With no one to play with and nothing to do, I had started spending my time in the library.

I don’t know why, but this specific room felt less suffocating than the rest of the house. It felt lived-in and busy despite being completely and utterly empty.

The butler, having noticed I spent a lot of time there, must have assumed that I enjoyed reading and brought me a selection of book, I assume were supposed to be easy enough for me to read…

Although they really weren’t.

My reading skills were horrible at the best of time, it was more guess work than actually understanding what each of those symbols were mean to mean.

[M– M… Mrkas– Mrkasr?]

“That doesn’t sound like a word… Maybe it’s a name?”

[You might be right… So would the next word be one too? Like a family name? Bathrn doesn’t sound familiar.]

“Maybe it means Bathroom?”

[Why would the knight need a bathroom?”

“He looked very tired on the previous page, so maybe he really needed to go and now he’s happy?”

[I’m not sure they write books about that kind of things Darkie…]

As i raised my eyes back from Darkie towards the book, I noticed a maid had entered the room and was trying to get my attention.

She bowed politely and indicated the door with her hand.

Was it already time for lunch?
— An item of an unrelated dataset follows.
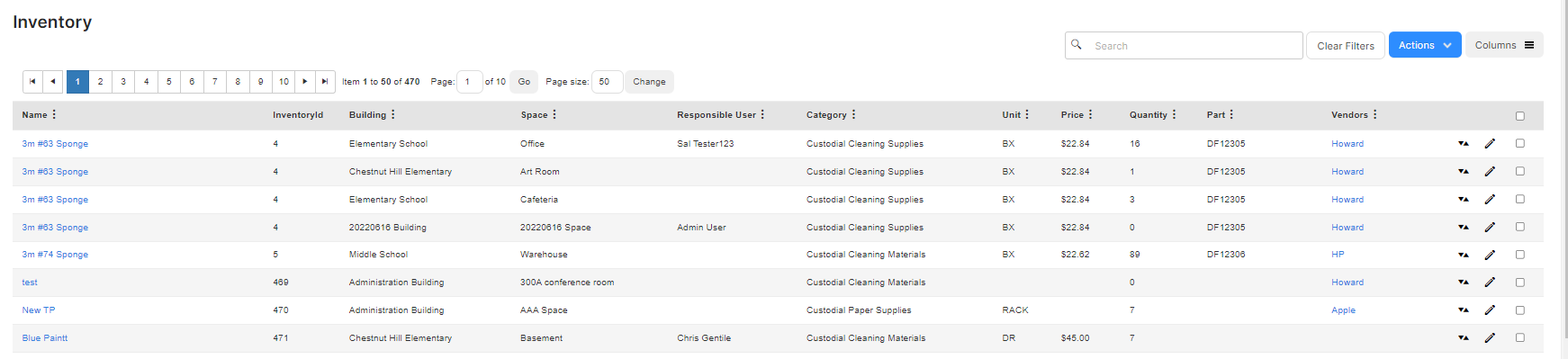Open the Apple vendor link
Image resolution: width=1568 pixels, height=359 pixels.
click(1343, 310)
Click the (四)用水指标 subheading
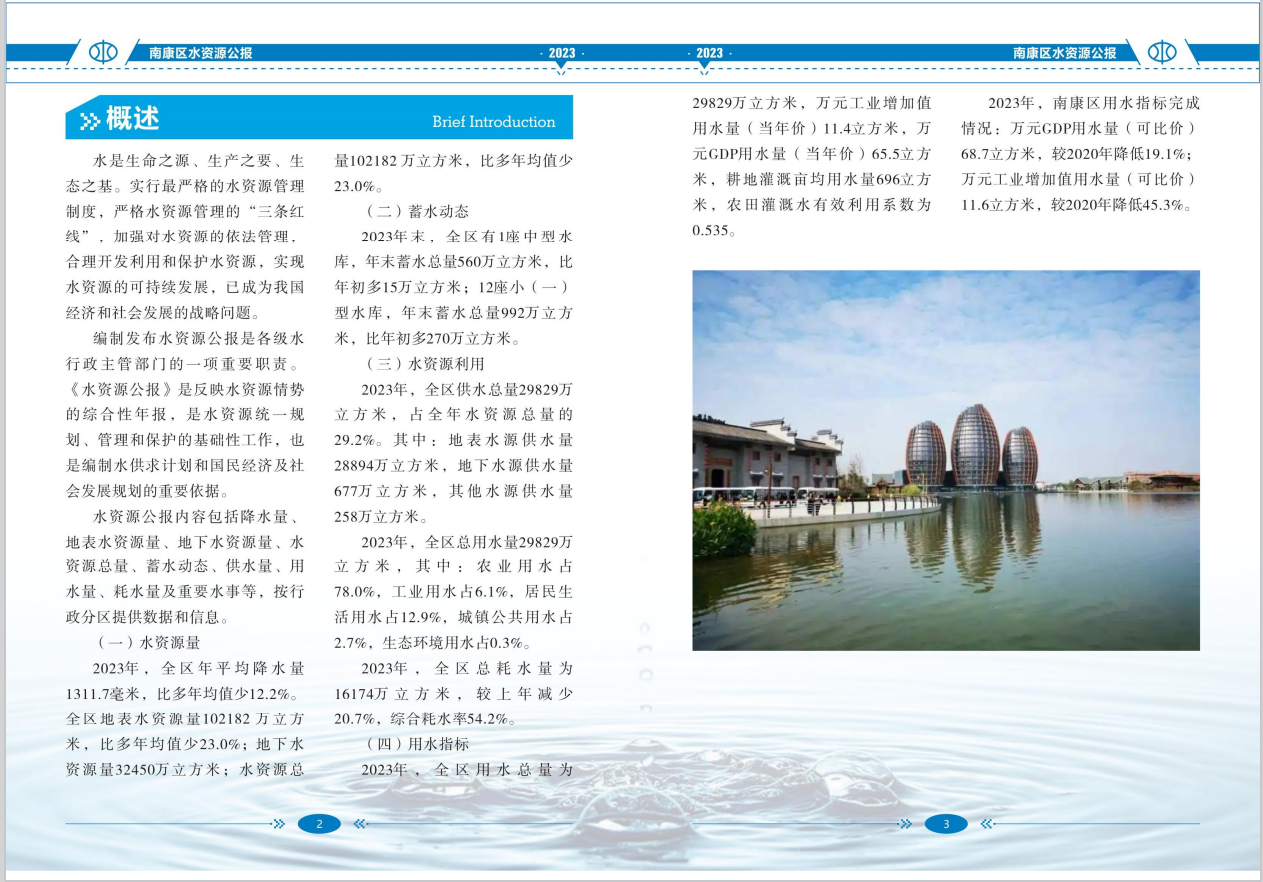 417,744
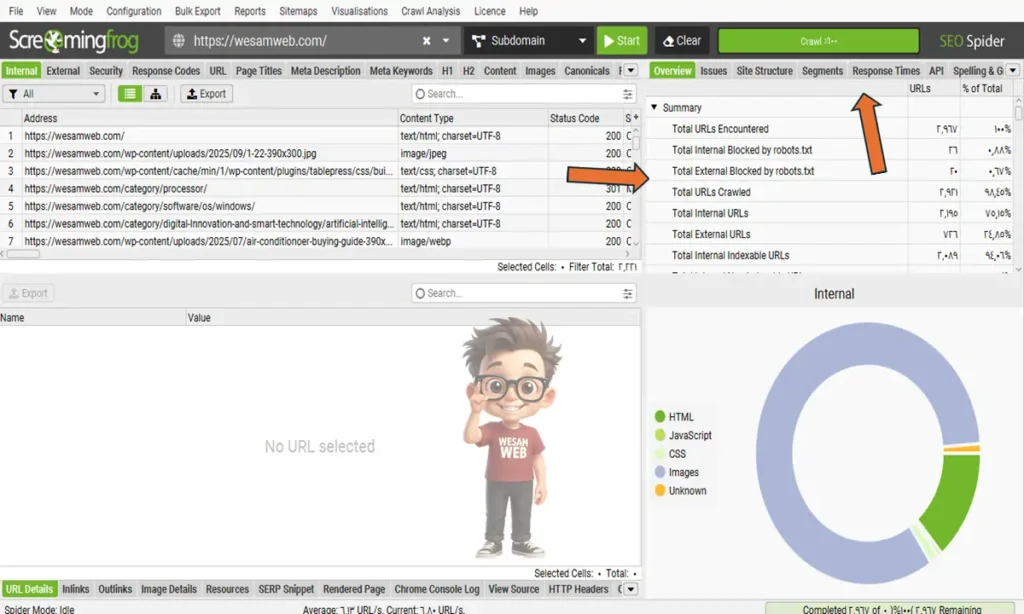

I hadn’t realise so much time had already gone by. They do say time goes by fast when you’re having fun… Maybe I enjoy this whole reading thing more than I realised?

I nodded and carefully stood up from the ground.

I headed downstairs but instead of being led to the diningroom, I was led to the main hall and just as we rounded the corner I was able to peak into the waiting room and saw him.

Lionheart.

Dad.

I was so shocked, that I froze.

Somewhere in my mind, I had given up on the idea of us ever seeing each other again.

Something in my head had said that perhaps he had given up. Accepted that I simply disappeared amongst the hills that day… Another part of me was much less kind.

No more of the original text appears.